In fact, there is no big problem with Luo Yuan's cuisine, but the problem is that Sixi meatballs usually only have 4 large meatballs, and there are five Japanese benzene judges, which is not enough at all.
If you add one more big meatball to make Wuxi Ball, it's okay, but you have to have a saying.
When Bai Xiaobai looked at Luo Yuan's cooking, he really thought too much about the little head melon seeds, and he reviewed the food knowledge he had learned before.
On the other side, Wang Bald had already evenly spread the sauce on the whole duck.
It should be impossible to say that he made roast duck in the imperial capital.
Because there is a barbecue oven in the competition area, and the roast duck is very labor-intensive, the 30-minute game time is really enough to choke.
Bai Xiaobai thinks about it from the professional perspective of cooking.
In a limited time, there are three main ways to cook the most trouble-free dishes, which are stir-frying, frying, and steaming.
In the first game, Li Maoren and Master Yang both chose the steaming method at the same time.
In the second game, coincidentally, both of them coincidentally chose to be fried.
While Luo Yuan was frying the croquettes, Wang Bald also turned on the fire to heat the pot and poured in most of the oil in the pot.
When the oil was a little hot, he put the whole duck with the sauce in the center of the pan.
Zizizi——
The loud sound of frying, accompanied by an incomparable aroma, spread all the way from the competition area directly to the outside of the field.
It's almost half past ten in the morning, and it's almost noon.
The onlookers outside the cordon, at the same time, smelled the aroma of fried duck, and the hara was about to flow down.
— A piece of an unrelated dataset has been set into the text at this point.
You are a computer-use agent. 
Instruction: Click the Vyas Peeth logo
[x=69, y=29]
"Hold the grass, this fat chef is too hanging, this duck is not cut into pieces, just put the whole one in the pot and fry it?"
"Frying the whole duck like this is a test of kung fu, and if you don't make the duck meat raw, or it will be too old, it will be embarrassing. ”
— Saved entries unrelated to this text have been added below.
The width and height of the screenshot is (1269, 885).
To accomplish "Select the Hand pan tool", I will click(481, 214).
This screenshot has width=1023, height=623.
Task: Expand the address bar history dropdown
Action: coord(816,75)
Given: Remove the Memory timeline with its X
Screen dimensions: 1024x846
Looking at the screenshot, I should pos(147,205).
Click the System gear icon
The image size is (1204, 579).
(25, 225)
"People are the contestants selected by Hengyuan, and the kung fu must be at home, and this level of frying is definitely not a problem. ”
"Anyway, why don't you cut this fat man into pieces and fry it again, it's so fast and flavorful. ”
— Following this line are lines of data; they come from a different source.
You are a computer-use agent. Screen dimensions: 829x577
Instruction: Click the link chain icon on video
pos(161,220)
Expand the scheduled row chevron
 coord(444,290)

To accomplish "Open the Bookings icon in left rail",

"You might want to keep the whole duck look, haha. ”
"Could it be that you are making a secret hand-grilled duck?"
The crowd of onlookers standing in the front row of the periphery of the cordon once again began to discuss.
These people are basically foodies, and they also have a lot of experience in food knowledge.
Bai Xiaobai was not particularly far away from them, and their voices were not small, so Bai Xiaobai could hear what he said clearly.
As they say, frying whole duck is definitely much more difficult than frying chopped duck meat, mainly because the heat is very difficult to control.
When Bai Xiaobai used to cook by himself, his uncle had to eat fried whole chicken, but the first time he tried fried whole chicken, he fried it directly, and finally in order not to waste it, his uncle ate it with tears.
The bitter gourd face expression of the uncle eating the paste chicken, Bai Xiaobai is still imprinted in his mind, which is extremely clear.
Therefore, it is not easy to fry large pieces of meat, so that the skin is crispy and the meat is cooked and tender, and a special fried large pot is generally used.
And Wang Bald uses an ordinary wok, this person's strength is really good, and he has two brushes.
actually had the courage to fry the whole duck in the competition, and the key was that the duck selected by the bald king was still very large, and it was more than twice as difficult to fry.
However, Luo Yuan's frying kung fu is not covered, the five children's fist-sized Sixi balls have been fried to golden brown and crispy, Bai Xiaobai looks at it from a distance, not to mention, it is a bit like a golden lion's head, which is particularly eye-catching.
This second game is really watched, and it is not yet known who will die.
Bai Xiaobai thought silently in his heart, calmly picked up his mobile phone, and continued to play his defense radish 2.